Lozk is a Columbian – first thoughts have to be the cliché of Latin sounds right? He is actually an audio-visual artist who specialises in electronic music and digital imaging and I don’t think there is a single cliché on the whole of the 40 minutes this album gives you.

Most of the music is electronic in origin but there are three numbers where he takes a single instrument – ‘Twilight Run’ features piano, ‘Requiem Machine’ is vocal and ‘Aquarium’ a Spanish guitar – and takes it to places that were never the intended landing zone – and to brilliant result. The tuned and twisted piano on ‘Twilight Run’ uses extensive manipulation of the strings a la Cardew and he creates a piece that paints dark and dense pictures but there is also a skittish edge to the music, images that are almost in full relief but try and hide in the shadows – this is music that invites and almost requires a sense of visual imagery to describe it.

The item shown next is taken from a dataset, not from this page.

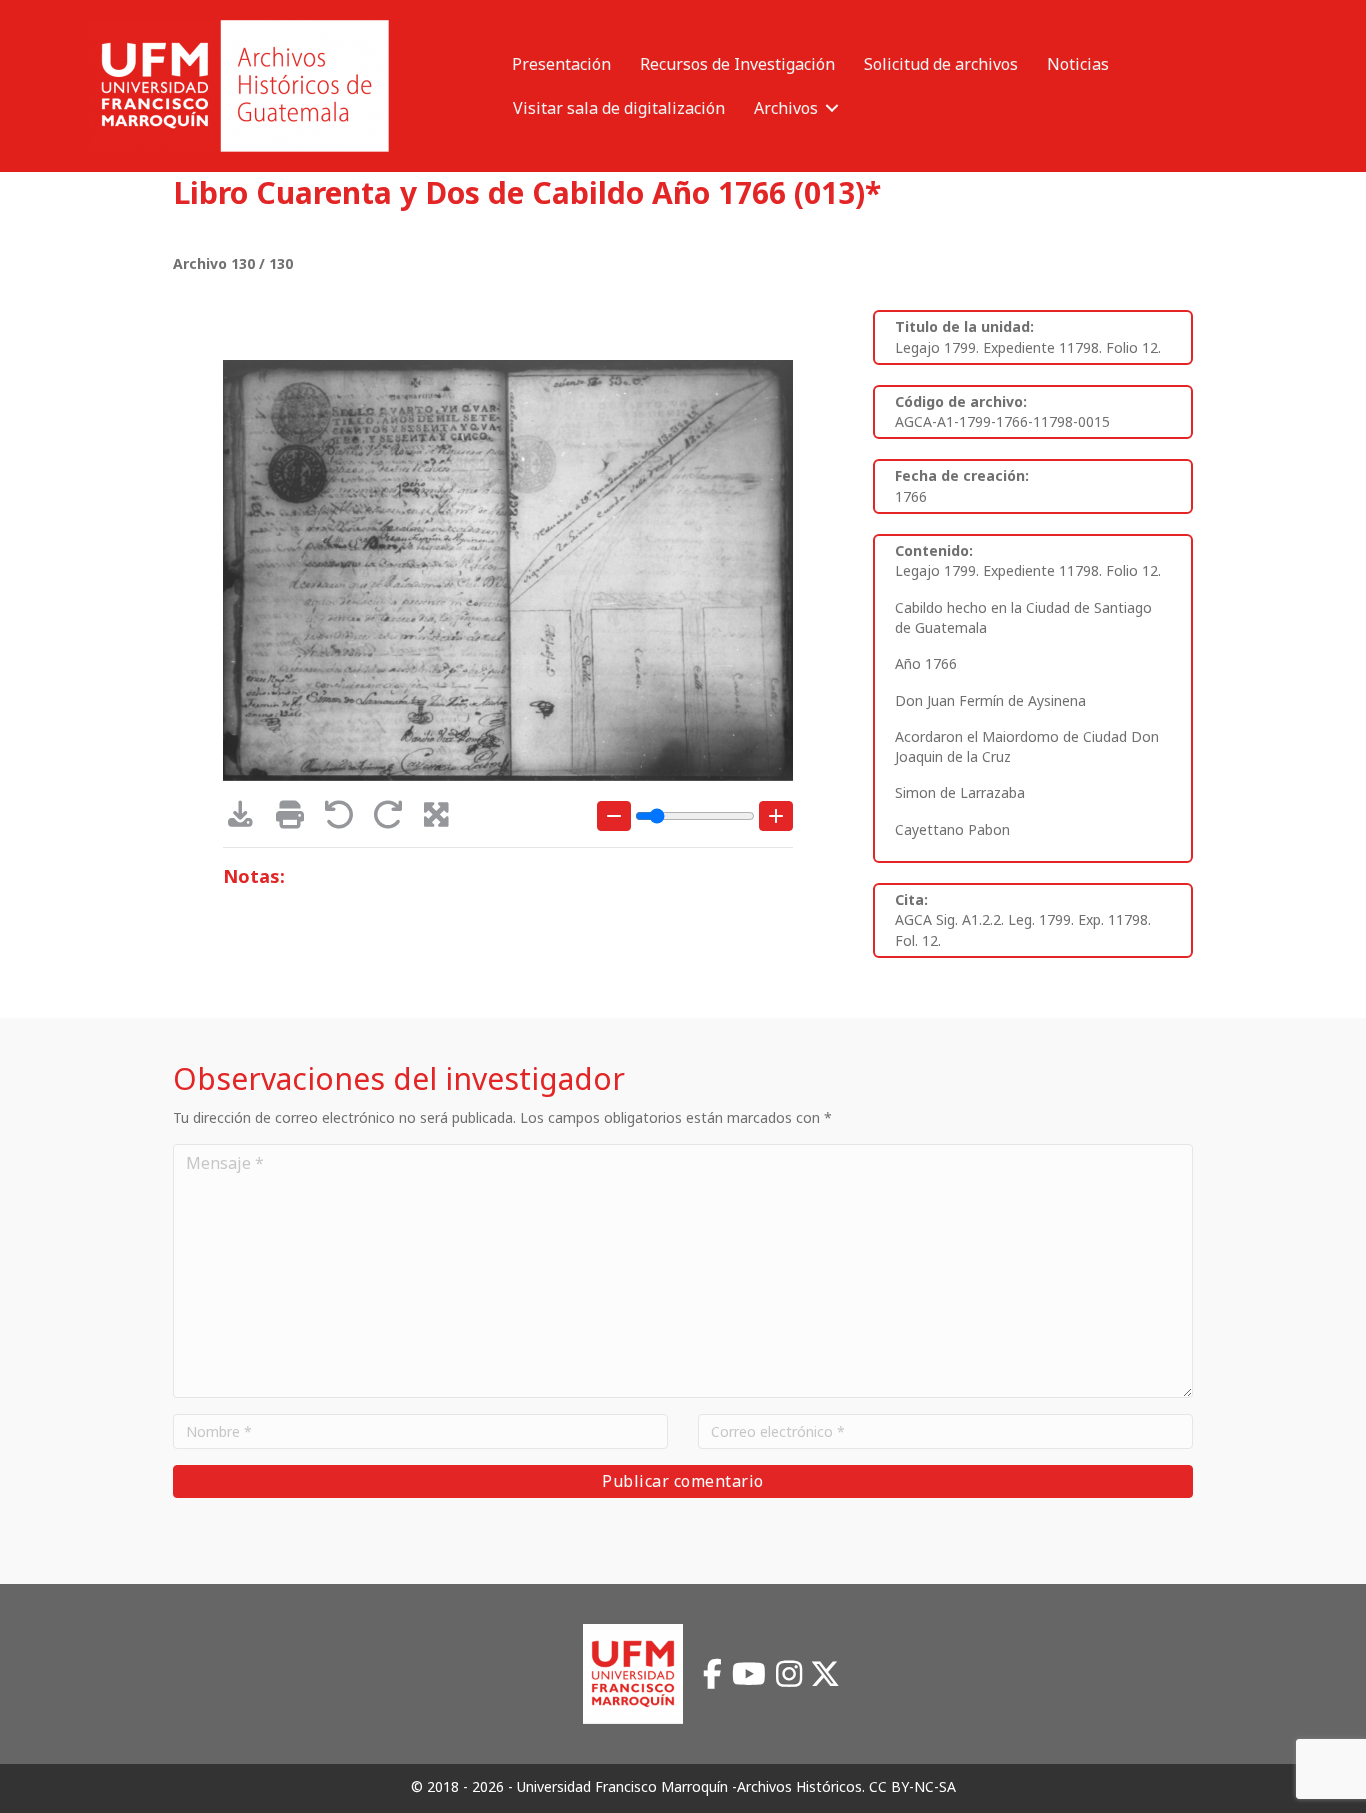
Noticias (1078, 64)
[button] (832, 108)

There are elements of the Avant Garde – Stockhausen and La Monte Young come to mind as well as Cardew - but there are also touches of the fetishistic library of sounds that have been the mainstay of some metal music; the genius here is the light touch on the extreme elements.
He is also working very much in the genre of the Aphex Twin/Orb/Chemical Brothers but with less focus of the rhythmic and a greater sense of visuality from the music.

All of these tracks are written by Lozk apart from ‘Des pas sur la niege’ by Debussy and his sympathetic treatment of the piece creates something rather wonderful.

Overall, a fabulous release and one of the most involving albums I’ve heard this year – he is due here in May and June and it will be fascinating to see him live.